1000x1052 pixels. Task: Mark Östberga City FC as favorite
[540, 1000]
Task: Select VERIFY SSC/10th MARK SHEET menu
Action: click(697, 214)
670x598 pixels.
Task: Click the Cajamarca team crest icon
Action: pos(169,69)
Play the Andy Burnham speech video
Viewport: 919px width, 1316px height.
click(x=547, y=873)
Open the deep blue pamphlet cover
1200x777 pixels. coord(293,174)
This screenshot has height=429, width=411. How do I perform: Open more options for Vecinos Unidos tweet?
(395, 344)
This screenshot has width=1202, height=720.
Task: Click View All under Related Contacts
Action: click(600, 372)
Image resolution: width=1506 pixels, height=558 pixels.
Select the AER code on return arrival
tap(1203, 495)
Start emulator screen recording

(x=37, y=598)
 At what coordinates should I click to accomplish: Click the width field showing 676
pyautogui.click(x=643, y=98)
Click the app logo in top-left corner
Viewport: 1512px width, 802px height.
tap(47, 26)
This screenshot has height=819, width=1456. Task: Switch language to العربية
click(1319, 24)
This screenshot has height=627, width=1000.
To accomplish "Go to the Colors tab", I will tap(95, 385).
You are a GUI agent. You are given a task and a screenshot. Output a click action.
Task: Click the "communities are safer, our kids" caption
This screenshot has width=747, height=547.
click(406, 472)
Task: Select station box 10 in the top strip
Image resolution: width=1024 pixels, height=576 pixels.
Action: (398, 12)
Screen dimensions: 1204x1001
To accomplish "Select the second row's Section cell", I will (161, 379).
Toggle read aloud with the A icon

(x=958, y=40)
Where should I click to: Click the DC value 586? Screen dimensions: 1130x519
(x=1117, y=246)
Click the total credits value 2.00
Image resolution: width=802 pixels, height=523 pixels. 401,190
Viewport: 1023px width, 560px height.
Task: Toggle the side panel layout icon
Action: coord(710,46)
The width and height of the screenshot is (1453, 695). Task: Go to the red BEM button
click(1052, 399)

----------------------------------------

» Your objective
Output the records exactly, including every line.

» Exercise result
1000x1052 pixels. Task: Mark Östberga City FC as favorite
[540, 1000]
Task: Select VERIFY SSC/10th MARK SHEET menu
Action: click(697, 214)
670x598 pixels.
Task: Click the Cajamarca team crest icon
Action: pos(169,69)
Play the Andy Burnham speech video
Viewport: 919px width, 1316px height.
click(x=547, y=873)
Open the deep blue pamphlet cover
1200x777 pixels. coord(293,174)
This screenshot has height=429, width=411. How do I perform: Open more options for Vecinos Unidos tweet?
(395, 344)
This screenshot has width=1202, height=720.
Task: Click View All under Related Contacts
Action: click(600, 372)
Image resolution: width=1506 pixels, height=558 pixels.
Select the AER code on return arrival
tap(1203, 495)
Start emulator screen recording

(x=37, y=598)
 At what coordinates should I click to accomplish: Click the width field showing 676
pyautogui.click(x=643, y=98)
Click the app logo in top-left corner
Viewport: 1512px width, 802px height.
tap(47, 26)
This screenshot has height=819, width=1456. Task: Switch language to العربية
click(1319, 24)
This screenshot has height=627, width=1000.
To accomplish "Go to the Colors tab", I will tap(95, 385).
You are a GUI agent. You are given a task and a screenshot. Output a click action.
Task: Click the "communities are safer, our kids" caption
This screenshot has width=747, height=547.
click(406, 472)
Task: Select station box 10 in the top strip
Image resolution: width=1024 pixels, height=576 pixels.
Action: (398, 12)
Screen dimensions: 1204x1001
To accomplish "Select the second row's Section cell", I will (161, 379).
Toggle read aloud with the A icon

(x=958, y=40)
Where should I click to: Click the DC value 586? Screen dimensions: 1130x519
(x=1117, y=246)
Click the total credits value 2.00
Image resolution: width=802 pixels, height=523 pixels. 401,190
Viewport: 1023px width, 560px height.
Task: Toggle the side panel layout icon
Action: coord(710,46)
The width and height of the screenshot is (1453, 695). Task: Go to the red BEM button
click(1052, 399)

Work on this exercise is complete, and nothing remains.